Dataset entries
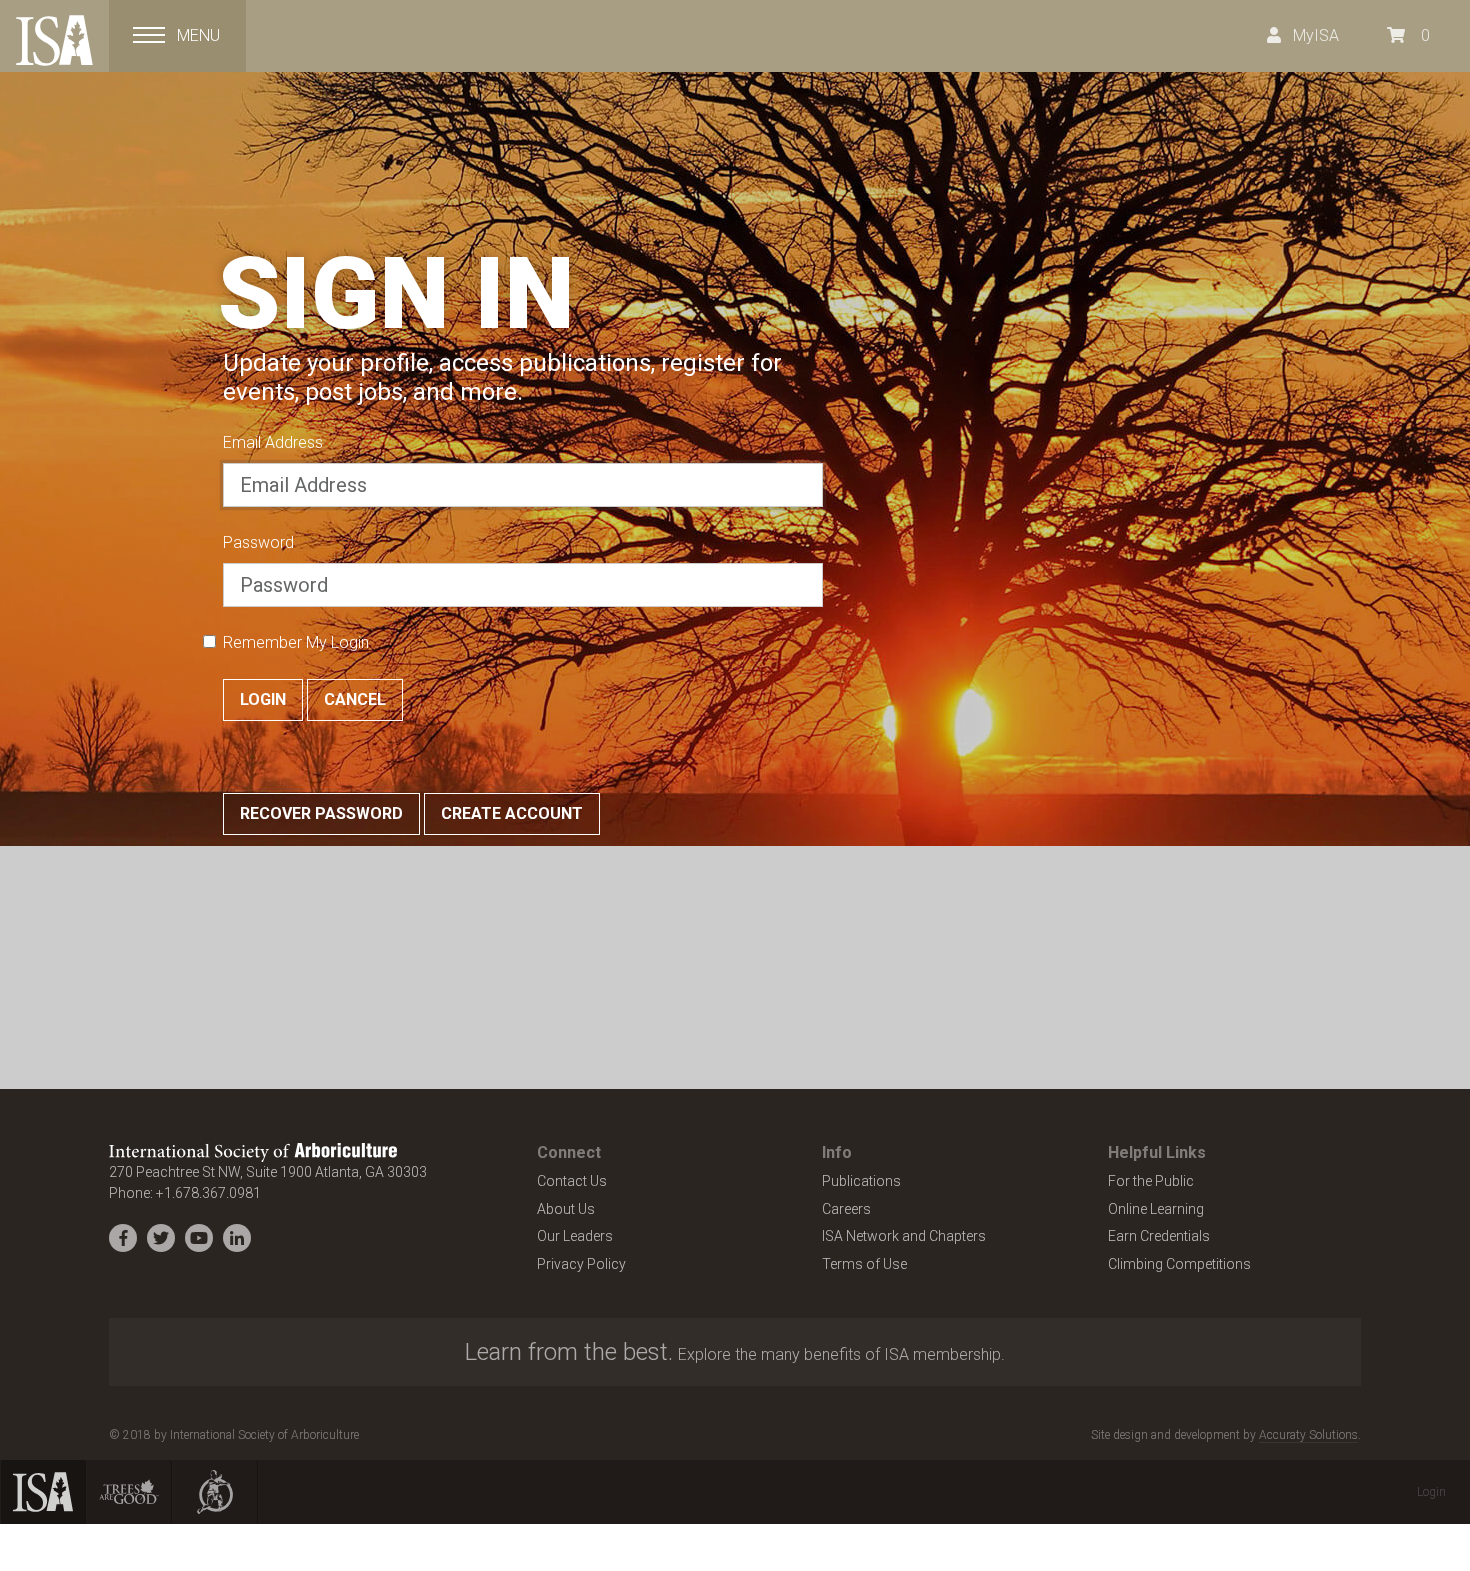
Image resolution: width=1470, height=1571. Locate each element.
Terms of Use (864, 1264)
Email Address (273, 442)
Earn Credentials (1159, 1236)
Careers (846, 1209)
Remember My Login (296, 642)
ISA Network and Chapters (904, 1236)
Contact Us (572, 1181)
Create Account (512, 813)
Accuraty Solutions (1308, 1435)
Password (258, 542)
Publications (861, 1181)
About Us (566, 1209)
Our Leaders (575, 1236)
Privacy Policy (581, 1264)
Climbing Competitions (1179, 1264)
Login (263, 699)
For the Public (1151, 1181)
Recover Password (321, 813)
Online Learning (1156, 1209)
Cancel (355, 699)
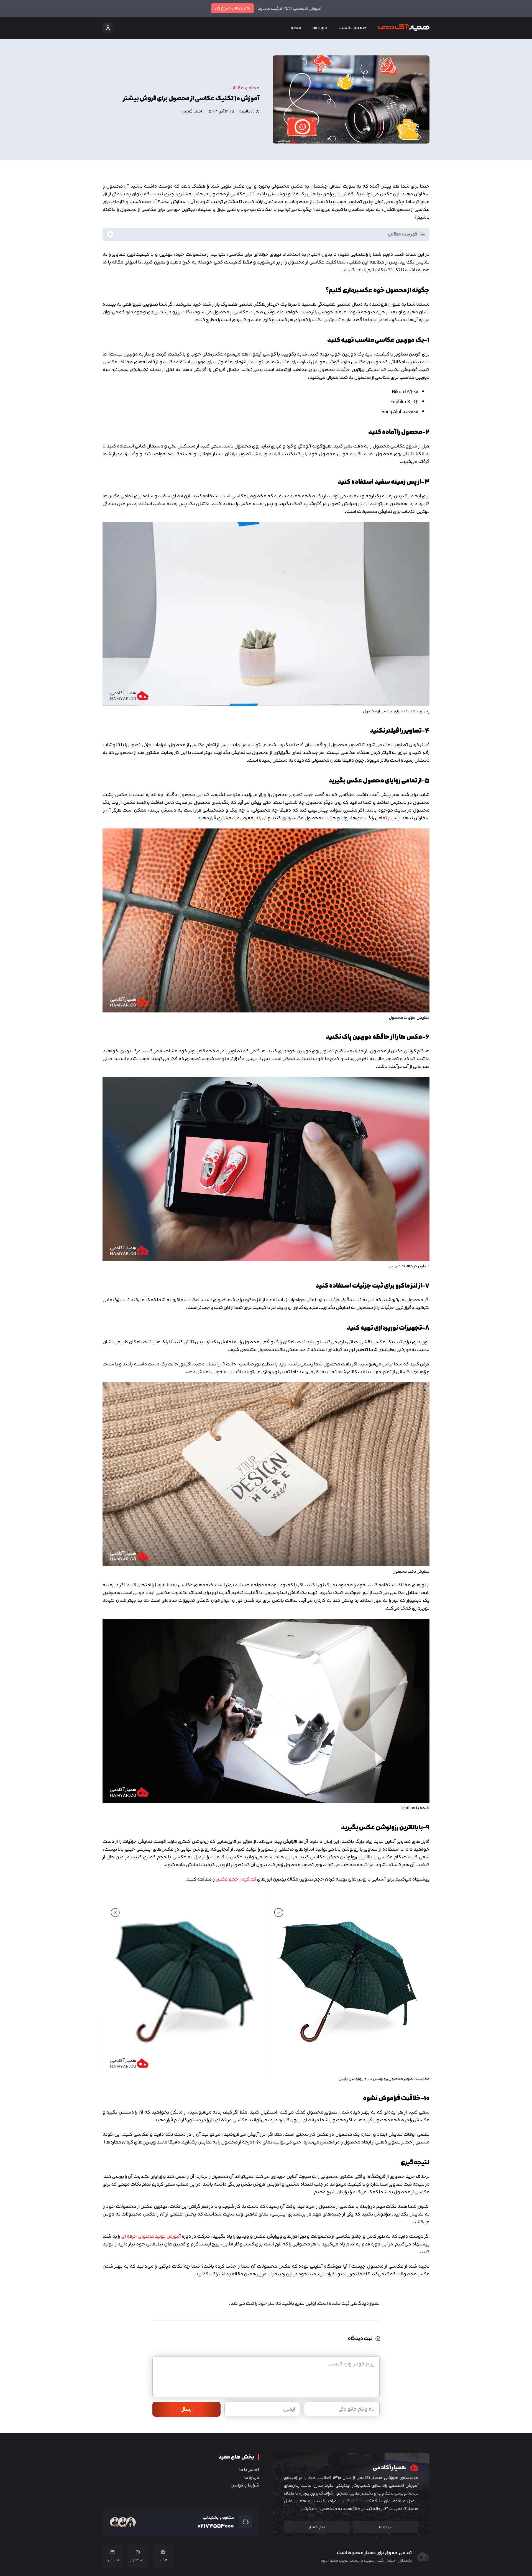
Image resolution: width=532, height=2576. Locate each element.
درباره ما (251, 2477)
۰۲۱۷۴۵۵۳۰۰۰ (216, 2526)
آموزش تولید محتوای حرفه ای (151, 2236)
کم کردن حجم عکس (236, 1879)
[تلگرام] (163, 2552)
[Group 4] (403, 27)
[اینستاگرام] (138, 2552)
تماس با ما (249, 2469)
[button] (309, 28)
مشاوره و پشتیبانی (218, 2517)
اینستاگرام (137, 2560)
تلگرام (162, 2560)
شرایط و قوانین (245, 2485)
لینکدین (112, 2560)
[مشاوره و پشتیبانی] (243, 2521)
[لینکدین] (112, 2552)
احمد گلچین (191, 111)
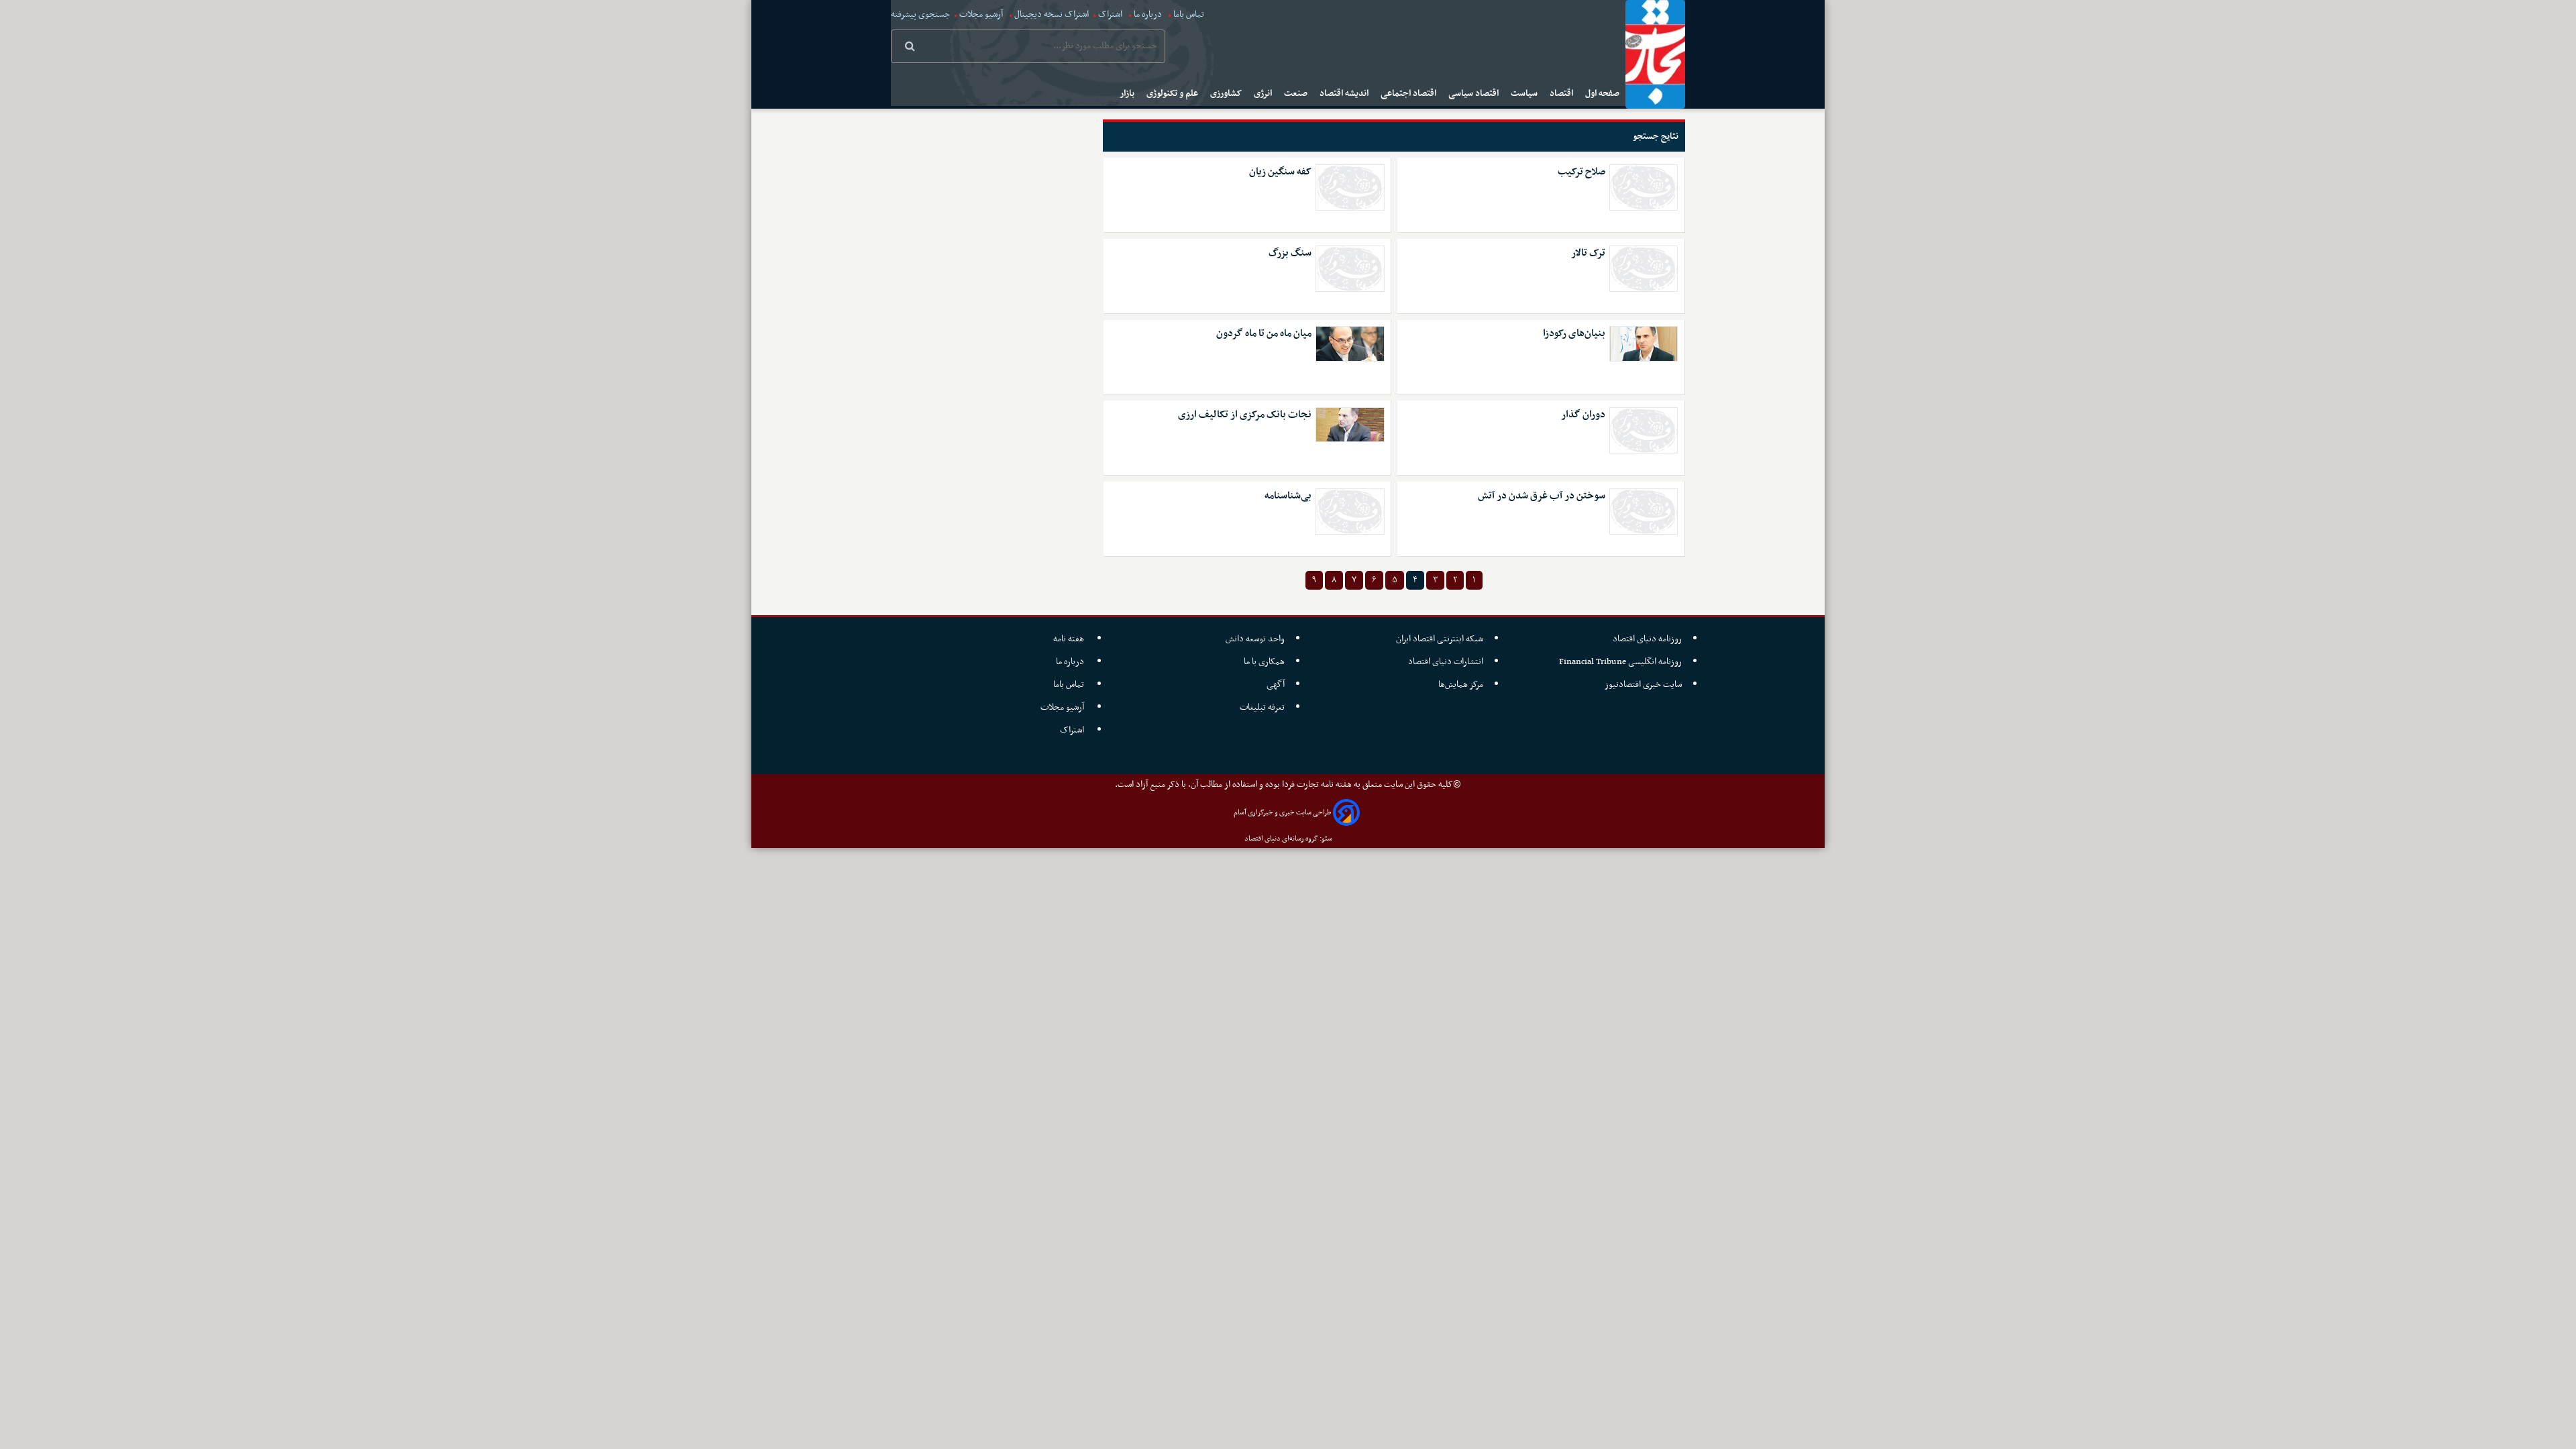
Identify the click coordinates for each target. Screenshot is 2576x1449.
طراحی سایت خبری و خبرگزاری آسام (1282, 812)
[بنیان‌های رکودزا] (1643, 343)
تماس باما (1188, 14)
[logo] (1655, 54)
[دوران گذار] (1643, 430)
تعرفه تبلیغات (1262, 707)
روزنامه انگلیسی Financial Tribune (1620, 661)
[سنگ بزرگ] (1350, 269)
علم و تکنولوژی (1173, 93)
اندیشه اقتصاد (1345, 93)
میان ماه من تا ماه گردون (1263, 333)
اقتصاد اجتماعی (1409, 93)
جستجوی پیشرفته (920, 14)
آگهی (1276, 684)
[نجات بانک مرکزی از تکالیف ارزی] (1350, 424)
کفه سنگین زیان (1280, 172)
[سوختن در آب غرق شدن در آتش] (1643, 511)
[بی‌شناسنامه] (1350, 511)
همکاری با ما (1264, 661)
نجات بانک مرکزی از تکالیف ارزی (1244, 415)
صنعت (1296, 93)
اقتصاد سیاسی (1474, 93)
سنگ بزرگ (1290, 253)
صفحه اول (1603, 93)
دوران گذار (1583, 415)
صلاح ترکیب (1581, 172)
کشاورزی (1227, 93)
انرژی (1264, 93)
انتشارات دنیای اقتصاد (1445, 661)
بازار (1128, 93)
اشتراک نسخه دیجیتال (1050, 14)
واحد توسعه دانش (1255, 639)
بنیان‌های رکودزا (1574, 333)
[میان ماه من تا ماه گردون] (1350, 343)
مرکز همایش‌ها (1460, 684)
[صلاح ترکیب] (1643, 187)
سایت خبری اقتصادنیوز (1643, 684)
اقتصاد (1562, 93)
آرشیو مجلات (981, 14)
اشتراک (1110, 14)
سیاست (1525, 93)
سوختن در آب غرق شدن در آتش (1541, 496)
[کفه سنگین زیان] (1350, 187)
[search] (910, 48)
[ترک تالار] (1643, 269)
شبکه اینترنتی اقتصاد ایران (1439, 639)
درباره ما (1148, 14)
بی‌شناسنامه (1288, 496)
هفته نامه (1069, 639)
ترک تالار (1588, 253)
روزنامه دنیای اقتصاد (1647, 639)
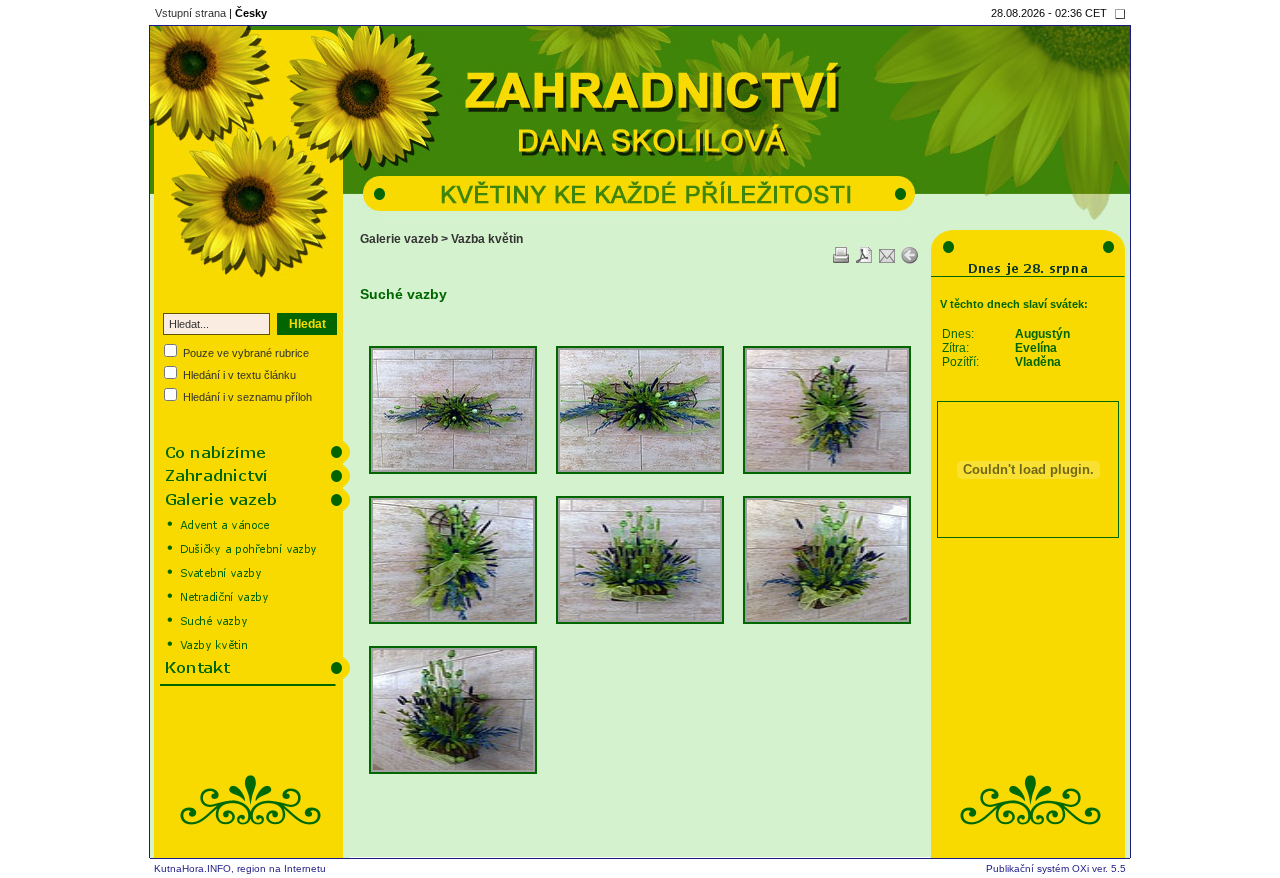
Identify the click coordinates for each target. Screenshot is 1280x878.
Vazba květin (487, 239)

EXERCISE INSTRUCTIONS> Wherever the word "Screenshot" appears in a line of the data above, copy that line.

EXERCISE ANSWER>
Identify the click coordinates for each target. Screenshot is 2576x1449.
Identify the click coordinates for each target. Screenshot is 1280x878.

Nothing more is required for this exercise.